19 Şubat 2020 tarihinde yayınlanmıştır.

Vaktiyle adamın biri, vazîfeli olmadığı halde, bulunduğu mahallenin mescidinde, hasbeten lillah ezan okurmuş. Fakat adamın sesi o kadar kötüymüş ki, duyan herkes nefret edermiş. Mescidin bânîsi ve vakfın mütevellîsi olan zât, son derece nâzik ve hâlim-selîm bir insan olduğu için, önceleri sabretmiş, sesini çıkarmamış, adamın kalbini kırmak istememiş. Fakat iş o raddeye gelmiş ki artık o da dayanamamış ve şöyle bir hal çâresi bulmuş. Adama demiş ki, "Sen ne yüce gönüllü, ne âlîcenâb, ne mübârek bir adamsın ki bütün müezzinler ezan okumak için para alırken, sen sırf Allah rızâsı için burada ezan okuyorsun. Aslında bu câminin maaşlı bir müezzini var ve ben ona ayda beş lira veriyorum. Gel ben sana on lira maaş vereyim, seni başka bir yere göndereyim, orada müezzinlik yap" demiş. Bu teklif adamın çok hoşuna gitmiş ve müezzinlik yapmak üzere başka bir yere gitmiş. Kısa bir müddet sonra geri dönen adam, kendisine gitmesi için on lira aylık veren beyin yanına gelmiş ve demiş ki, "Beyim! Sen bana gadr etmişsin.
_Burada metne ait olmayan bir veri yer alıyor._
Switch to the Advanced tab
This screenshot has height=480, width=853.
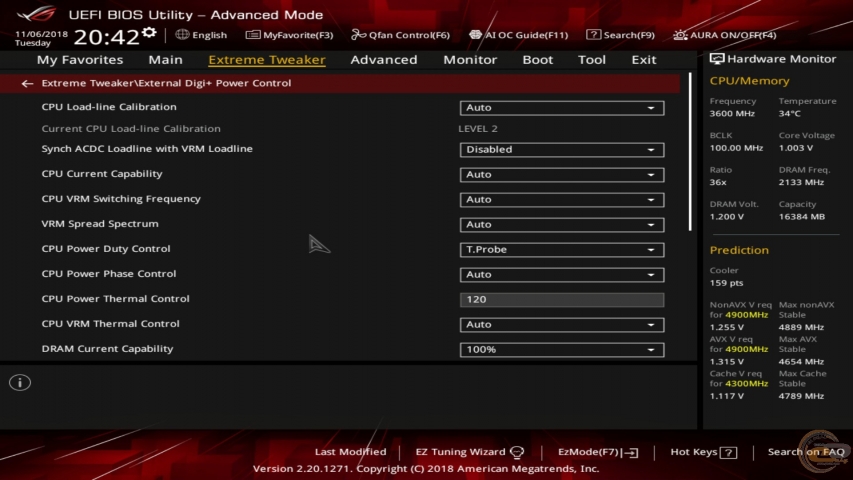[x=384, y=60]
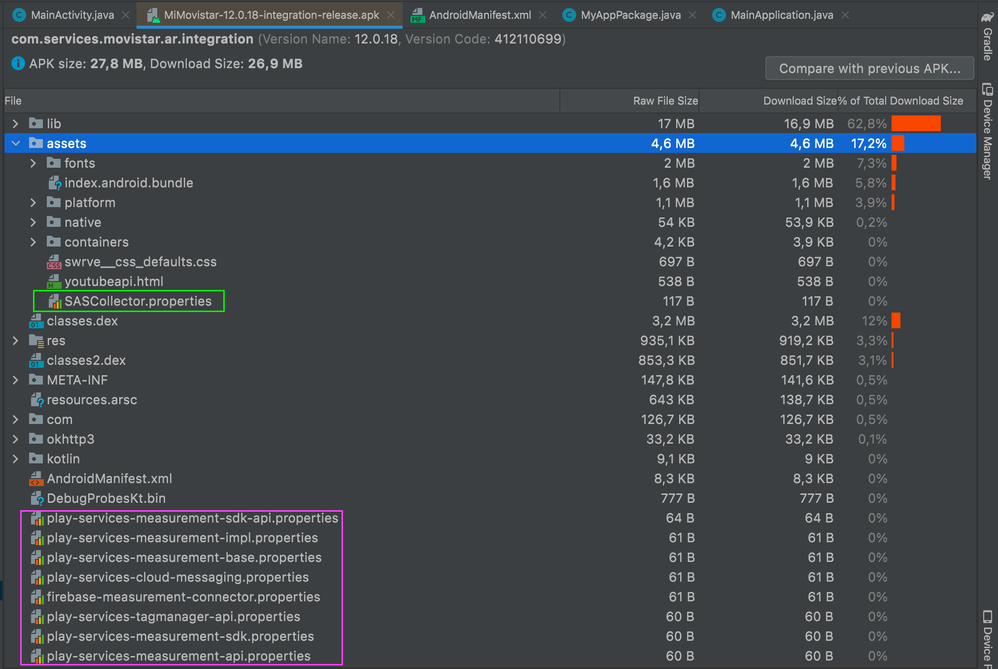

Sen bana on lira aylık verip gönderdin ama gittiğim yerde, orayı terketmem için bana yirmi lira aylık teklif ediyorlar" demiş. Bey gülmüş ve şöyle demiş, "Sakın kabûl etme, sen ezan okumaya devâm et, merâk etme, onlar elli liraya da razı olurlar".